7 июля в Кенему в качестве волонтера ВОЗ приехал Дэн Баух, друг и наставник Хумарра Хана, который десятью годами раньше уговорил его принять на себя руководство Программой Ласса. Теперь за больными в отделениях Эболы наблюдал не только Хан, но и Баух, а также американский военно-морской врач Дэвид Бретт-Мейджор. Они старались добиться того, чтобы всем обезвоженным пациентам вливали физраствор, чтобы все больные имели доступ к питьевой воде и хоть какой-то пище, но этим их возможности ограничивались. Все поверхности в «Палатке» и двух других отделениях Эболы покрывал толстый слой вирусных частиц.

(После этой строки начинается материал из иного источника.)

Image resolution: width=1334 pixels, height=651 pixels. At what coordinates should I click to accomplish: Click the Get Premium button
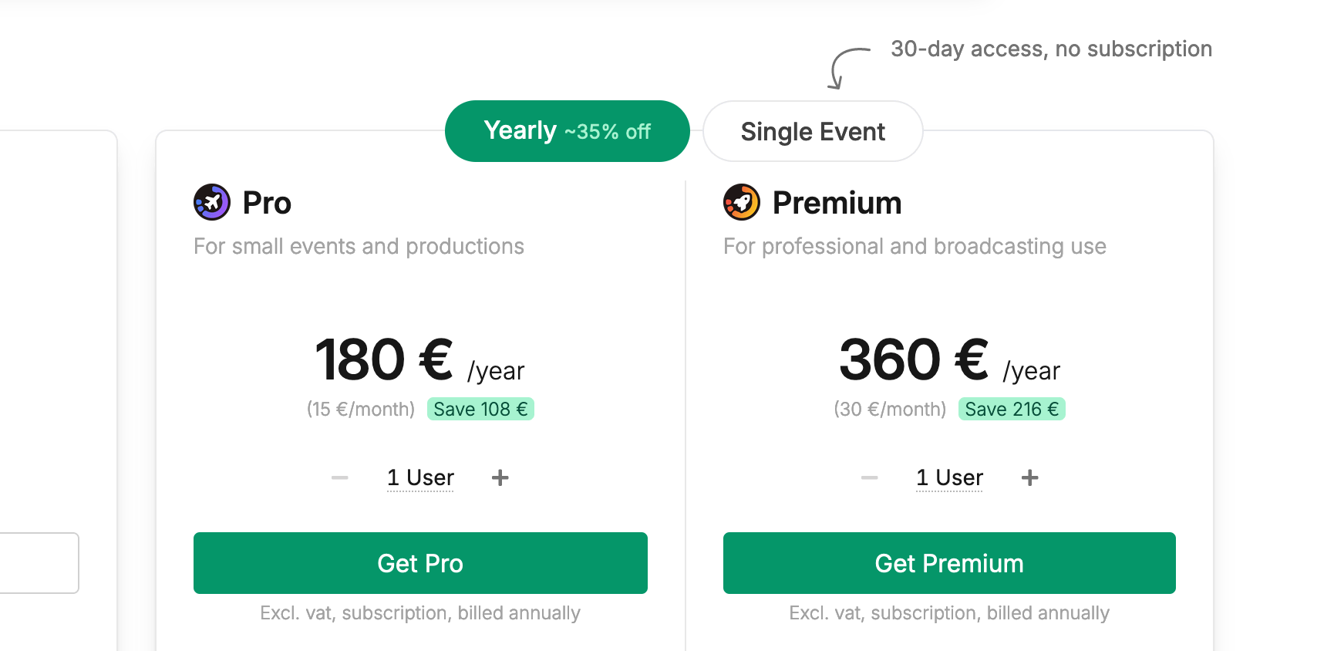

Хан находился в чудовищном напряжении. Он стал раздражителен, вспыльчив, у него начали появляться приступы паранойи. Он по каким-то непонятным причинам злился на Лину Мозес. Он мог пропадать по нескольку часов подряд, и никто не имел представления о том, где он находился. Он неожиданно говорил коллегам: «Пойду вздремну». Он продолжал принимать пациентов в своей частной клинике. Не исключено, что он надеялся помочь хоть частным пациентам, при том что был бессилен помочь находившимся в отделениях Эболы. О ком же заботился Хан? Некоторые считали, что Хан подвел своих подчиненных.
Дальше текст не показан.